After that, there’s a gap to close at 2943.31 (the purple shaded area below) followed by the SMA100 at 2921.67, the .618 at 2898.47 and, finally, the SMA200 at 2827.81.  I expect a lower low, though, so I’ve set my sights on 2816.13 and, if that breaks, 2762.23.

Having already completed its own H&S Pattern, ES will ideally remain below its white channel midline at 2974ish and SMA20 at 2973.08. The key for VIX is remaining above its SMA200 and, ideally, blowing through the top of the purple channel around 18.50. It’s critically important that CL and RB are breaking down.  The algos will have a hard time ignoring this.

RB is threatening to break below the yellow channel bottom — a dangerous development for stocks.  The last two times it did this led to SPX’s Dec 2018 lows and Aug 2019 lows.

And, since RB is so strongly negatively correlated to ZN, this could signal that big pop in bond prices (drop in yields) which almost always accompanies big drops in stocks.

As to USDJPY’s rally, I think it’s a lost cause.  It has already fallen back into the falling white channel……and, NKD looks extremely vulnerable here.

I went back through the past 20+ years and can find no instances of it no closing the gap with its red clouds when more than 500 points above them.  Right now, it’s more like 900 points above the cloud (and our secondary downside target) at 20861.

The Dow’s version of things…

Keep in mind the Census Department will release New Home Sales at 10:00 AM and EIA will release oil and gas inventory data at 10:30 AM.  We have seen some instances in the past of EIA inventory not matching API’s when it’s especially ugly as yesterday’s.

Last time I checked, both the Census Dept and the EIA reported up to the White House.  More shortly.

UPDATE:  10:55 AM

EIA inventory build came in above forecasts… …which should be negative for prices, yet we’re seeing instead a little bounce.  CL is backtesting its SMA200 and CL has pushed (marginally) back above its yellow channel bottom. Meanwhile, VIX reversed at our initial upside target and is approaching its SMA200 as its SMA5 200 approaches… …and USDJPY continues to rally.Can it break out again?  NKD suggests not.  It has thus far been unable to push past its SMA10. Last, ZN dropped…but only to its channel bottom where it’s bouncing.

UPDATE:  1:50 PM

Another one of those days where the algos have assumed control…at least for now.  The goal is to get SPX up to its SMA5 200 at 2982ish.  After that, things are less clear.  Will that be enough of a right shoulder for another leg down, or are TPTB determined to prevent the H&S from playing out?  They’ve done a very good job so far. Zerohedge published a nice chart showing the moment things turned around.  In a rare article critical of Trump:

Ever mindful of what the market is doing, President Trump reminded reporters that the market “went up very substantially after the details [on Ukraine] were read,” and just to make sure it gets a bump, he throws out that “a China trade deal could happen sooner than you think.”

UPDATE:  2:15 PM

If TPTB are going to allow the H&S to play out, this would be the logical place for a reversal.  SPX has paused here at the SMA5 200 as ES backtested a TL after completing a potential wave 4.  Obviously, it wouldn’t take much more VIX or USDJPY manipulation to push SPX a point of two higher, at which point it would be trickier to get it back down.

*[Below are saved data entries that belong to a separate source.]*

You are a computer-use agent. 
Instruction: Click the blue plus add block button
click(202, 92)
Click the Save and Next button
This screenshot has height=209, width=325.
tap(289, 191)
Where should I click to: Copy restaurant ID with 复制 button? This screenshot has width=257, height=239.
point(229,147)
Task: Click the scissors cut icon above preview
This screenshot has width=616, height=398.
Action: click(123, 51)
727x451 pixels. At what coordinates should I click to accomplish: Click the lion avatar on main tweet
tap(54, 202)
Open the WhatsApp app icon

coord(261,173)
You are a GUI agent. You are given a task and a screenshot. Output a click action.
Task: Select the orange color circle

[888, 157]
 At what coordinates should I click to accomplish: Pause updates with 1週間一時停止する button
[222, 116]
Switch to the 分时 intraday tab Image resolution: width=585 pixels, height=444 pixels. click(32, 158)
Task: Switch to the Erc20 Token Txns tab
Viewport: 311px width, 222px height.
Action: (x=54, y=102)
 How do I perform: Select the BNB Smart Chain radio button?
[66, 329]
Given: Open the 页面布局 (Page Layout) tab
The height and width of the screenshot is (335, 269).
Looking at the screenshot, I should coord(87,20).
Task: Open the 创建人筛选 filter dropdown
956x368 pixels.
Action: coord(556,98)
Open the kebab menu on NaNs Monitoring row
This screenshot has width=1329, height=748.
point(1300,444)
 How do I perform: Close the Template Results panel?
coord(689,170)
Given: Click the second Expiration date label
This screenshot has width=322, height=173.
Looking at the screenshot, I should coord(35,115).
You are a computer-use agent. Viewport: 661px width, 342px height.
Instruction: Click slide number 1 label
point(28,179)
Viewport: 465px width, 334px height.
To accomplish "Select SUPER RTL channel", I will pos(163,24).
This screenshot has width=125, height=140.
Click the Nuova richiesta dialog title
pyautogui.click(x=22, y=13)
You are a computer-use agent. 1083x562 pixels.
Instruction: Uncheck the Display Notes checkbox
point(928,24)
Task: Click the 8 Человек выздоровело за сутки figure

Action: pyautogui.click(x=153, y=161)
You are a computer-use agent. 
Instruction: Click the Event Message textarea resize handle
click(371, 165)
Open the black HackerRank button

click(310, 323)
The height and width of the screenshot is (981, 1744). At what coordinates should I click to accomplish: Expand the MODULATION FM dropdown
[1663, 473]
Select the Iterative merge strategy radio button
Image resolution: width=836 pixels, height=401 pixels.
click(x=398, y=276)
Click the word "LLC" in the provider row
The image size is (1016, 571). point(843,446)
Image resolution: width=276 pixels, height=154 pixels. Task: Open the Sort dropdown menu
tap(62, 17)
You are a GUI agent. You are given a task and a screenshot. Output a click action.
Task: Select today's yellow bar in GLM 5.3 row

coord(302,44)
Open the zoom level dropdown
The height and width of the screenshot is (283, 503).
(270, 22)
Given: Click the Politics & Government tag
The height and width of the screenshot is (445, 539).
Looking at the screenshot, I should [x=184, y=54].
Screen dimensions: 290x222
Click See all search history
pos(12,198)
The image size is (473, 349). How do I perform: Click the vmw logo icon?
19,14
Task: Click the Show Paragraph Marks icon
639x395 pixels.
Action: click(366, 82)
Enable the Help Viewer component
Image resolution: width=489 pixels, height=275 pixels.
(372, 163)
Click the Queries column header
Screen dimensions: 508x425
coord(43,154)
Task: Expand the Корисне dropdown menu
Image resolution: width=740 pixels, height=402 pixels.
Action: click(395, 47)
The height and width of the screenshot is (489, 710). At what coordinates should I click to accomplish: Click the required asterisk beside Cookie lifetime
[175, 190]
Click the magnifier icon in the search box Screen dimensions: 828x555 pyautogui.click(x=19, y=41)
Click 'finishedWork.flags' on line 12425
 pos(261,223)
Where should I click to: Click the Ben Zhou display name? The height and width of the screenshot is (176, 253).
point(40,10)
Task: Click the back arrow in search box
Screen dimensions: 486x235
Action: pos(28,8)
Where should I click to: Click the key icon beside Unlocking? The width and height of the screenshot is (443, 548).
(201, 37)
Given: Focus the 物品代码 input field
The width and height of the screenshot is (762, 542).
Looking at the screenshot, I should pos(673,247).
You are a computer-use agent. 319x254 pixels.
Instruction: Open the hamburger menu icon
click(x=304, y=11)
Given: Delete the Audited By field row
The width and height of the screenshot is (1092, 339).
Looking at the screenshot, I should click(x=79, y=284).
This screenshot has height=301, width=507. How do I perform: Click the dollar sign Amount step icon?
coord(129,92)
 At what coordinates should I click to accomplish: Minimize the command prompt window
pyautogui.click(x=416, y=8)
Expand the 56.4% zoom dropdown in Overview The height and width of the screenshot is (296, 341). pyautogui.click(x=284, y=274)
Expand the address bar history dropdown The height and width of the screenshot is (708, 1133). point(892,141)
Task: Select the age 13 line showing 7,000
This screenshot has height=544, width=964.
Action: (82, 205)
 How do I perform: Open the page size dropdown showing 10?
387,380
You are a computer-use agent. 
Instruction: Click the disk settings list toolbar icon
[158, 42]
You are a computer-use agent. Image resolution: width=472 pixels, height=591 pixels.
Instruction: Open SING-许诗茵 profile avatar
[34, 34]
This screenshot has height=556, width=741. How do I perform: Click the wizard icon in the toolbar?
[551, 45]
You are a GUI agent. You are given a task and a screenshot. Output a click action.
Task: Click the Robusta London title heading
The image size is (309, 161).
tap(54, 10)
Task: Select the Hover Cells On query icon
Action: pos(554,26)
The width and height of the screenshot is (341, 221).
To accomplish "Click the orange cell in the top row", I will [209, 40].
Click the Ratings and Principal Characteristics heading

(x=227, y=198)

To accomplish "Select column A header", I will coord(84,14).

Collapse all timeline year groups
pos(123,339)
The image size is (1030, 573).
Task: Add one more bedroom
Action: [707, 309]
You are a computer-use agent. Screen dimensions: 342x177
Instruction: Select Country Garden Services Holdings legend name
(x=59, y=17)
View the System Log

The bears’ best bet — a strong reversal by RB, CL or ZN. But, with under two hours left in the session on an options expiration day, it’s looking less and less likely to happen today.

UPDATE:  3:50 PM

Certainly not the kind of “ugly” I was expecting today.  SPX has put in a nice right shoulder if — and the “if” is much bigger now — the algos allow it to make any headway tomorrow.  Now that the market is about to close, SPX should have no trouble dropping just enough to backtest the SMA5 200.

CL and RB can go back to their breakdowns. USDJPY can go back to the channel it broke out of. NKD can go back below its SMA10.ZN can get on with its bounce.And, VIX can reset for the next PPT operation.

Comments

2 responses to “The Good, the Bad and the Ugly”

  1. EricKing Avatar
    EricKing

    Wow, what a day! With this kind of horse-shit, is there ever a good time to be short? I think NOT.

    1. pebblewriter Avatar

      No kidding. They didn’t even wait for the gap to be closed. I need a shower.